Colchicine is an alternative for those unable to tolerate NSAIDs. Its side effects (primarily gastrointestinal upset) limit its usage. Gastrointestinal upset, however, depends on the dose, and the risk can be decreased by using smaller yet still effective doses. Colchicine may interact with other commonly prescribed drugs, such as atorvastatin and erythromycin, among others.
Glucocorticoids have been found as effective as NSAIDs and may be used if contraindications exist for NSAIDs. They also lead to improvement when injected into the joint; a joint infection must be excluded, however, as steroids worsens this condition.
Pegloticase (Krystexxa) was approved in the USA to treat gout in 2010. It is an option for the 3% of people who are intolerant to other medications. Pegloticase is administered as an intravenous infusion every two weeks, and has been found to reduce uric acid levels in this population.
A number of medications are useful for preventing further episodes of gout, including xanthine oxidase inhibitor (including allopurinol and febuxostat) and uricosurics (including probenecid and sulfinpyrazone).

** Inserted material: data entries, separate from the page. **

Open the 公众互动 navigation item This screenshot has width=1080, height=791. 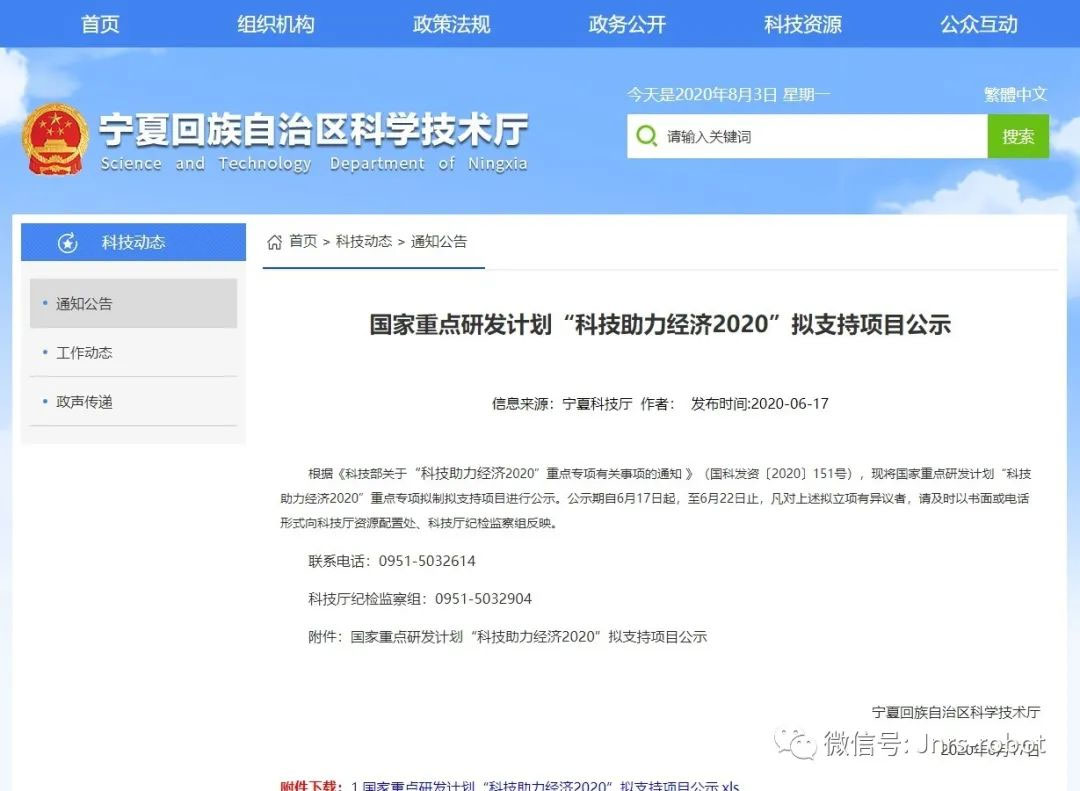click(979, 24)
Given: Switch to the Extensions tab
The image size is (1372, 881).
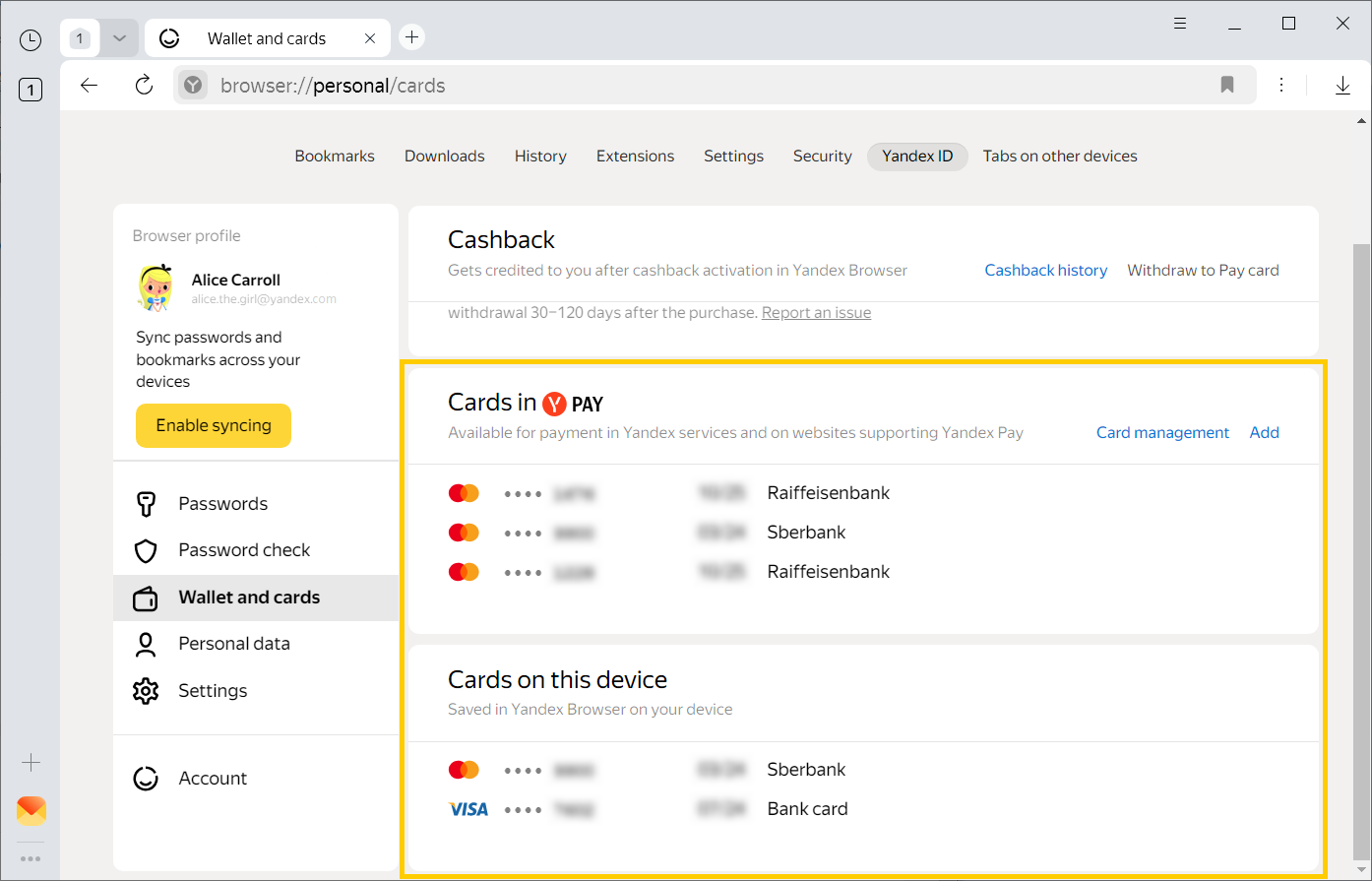Looking at the screenshot, I should (x=635, y=157).
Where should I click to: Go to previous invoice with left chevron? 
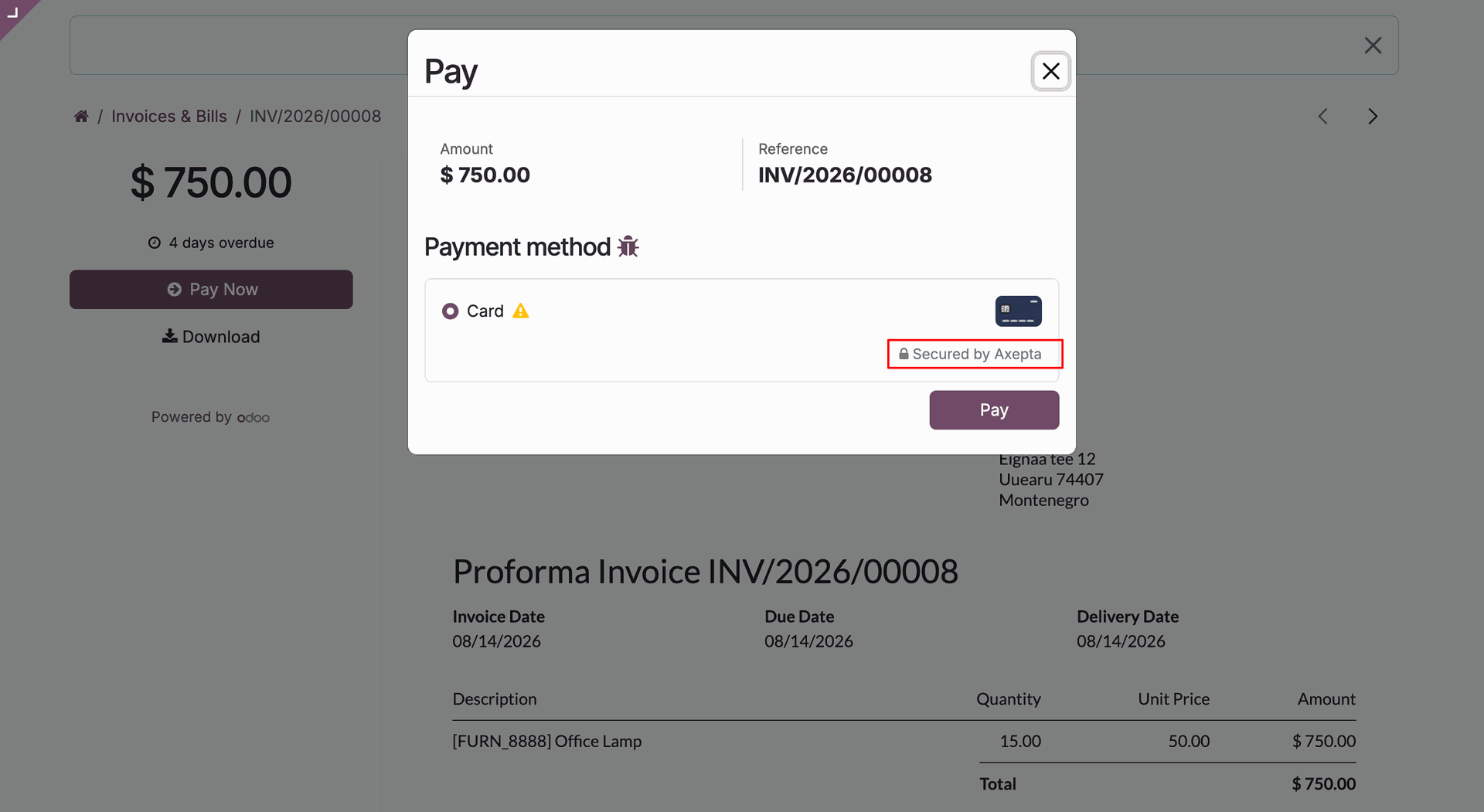1322,116
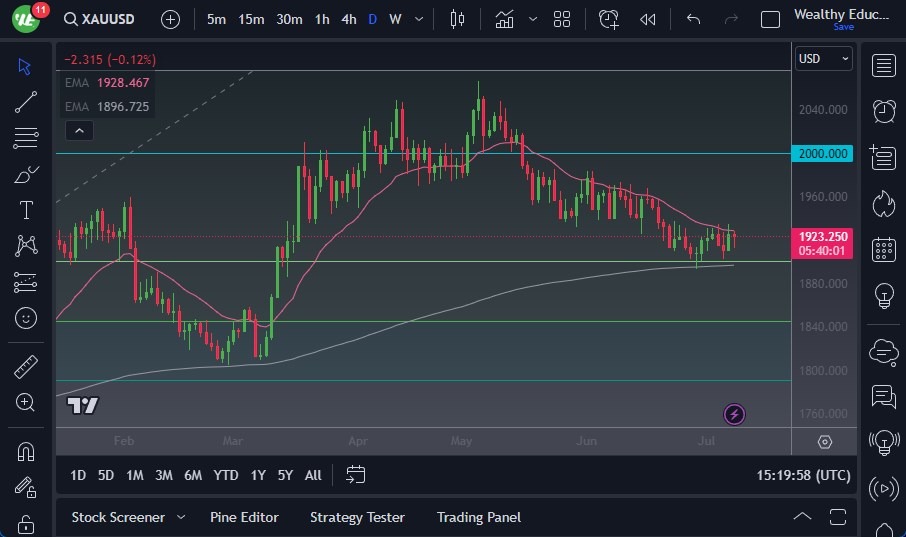
Task: Open the USD currency dropdown
Action: 823,59
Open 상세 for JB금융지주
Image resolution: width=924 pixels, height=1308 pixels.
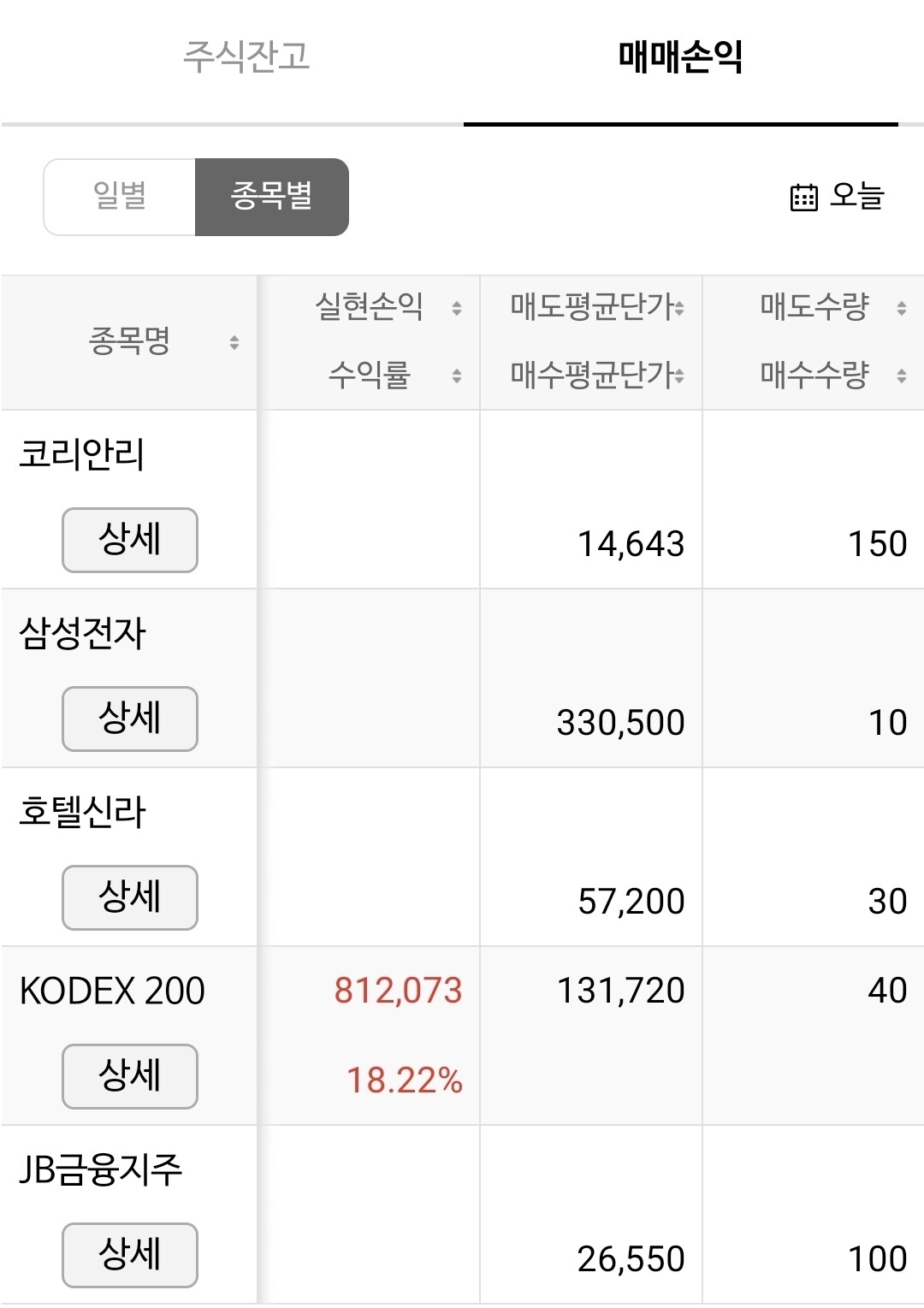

They are not usually commenced until one to two weeks after an acute attack has resolved, due to theoretical concerns of worsening the attack, and are often used in combination with either an NSAID or colchicine for the first three to six months. They are not recommended until a person has had two attacks of gout, unless destructive joint changes, tophi, or urate nephropathy exist, as medications have not been found cost effective until this point. Urate-lowering measures should be increased until serum uric acid levels are below 300–360 µmol/l (5.0–6.0 mg/dl), and are continued indefinitely. If these medications are being used chronically at the time of an attack, discontinuation is recommended. If levels cannot be brought below 6.0 mg/dl and there are recurrent attacks, this is deemed treatment failure or refractory gout. Overall, probenecid appears less effective than allopurinol.
Uricosuric medications are typically preferred if undersecretion of uric acid, as indicated by a 24-hour collection of urine results in a uric acid amount of less than 800 mg, is found. They are, however, not recommended if a person has a history of kidney stones. In a 24-hour urine excretion of more than 800 mg, which indicates overproduction, a xanthine oxidase inhibitor is preferred.
Xanthine oxidase inhibitors (including allopurinol and febuxostat) block uric acid production, and long-term therapy is safe and well tolerated, and can be used in people with renal impairment or urate stones, although allopurinol has caused hypersensitivity in a small number of individuals. In such cases, the alternative drug, febuxostat, has been recommended.
Without gout treatment, an acute attack of gout usually resolves in five to seven days; however, 60% of people have a second attack within one year. Those with gout are at increased risk of hypertension, diabetes mellitus, metabolic syndrome, and renal and cardiovascular disease, thus are at increased risk of death. This may be partly due to its association with insulin resistance and obesity, but some of the increased risk appears to be independent.
Without treatment, episodes of acute gout may develop into chronic gout with destruction of joint surfaces, joint deformity, and painless tophi. These tophi occur in 30% of those who are untreated for five years, often in the helix of the ear, over the olecranon processes, or on the Achilles tendons. With aggressive treatment, they may dissolve. Kidney stones also frequently complicate gout, affecting between 10 and 40% of people, and occur due to low urine pH promoting the precipitation of uric acid. Other forms of chronic renal dysfunction may occur.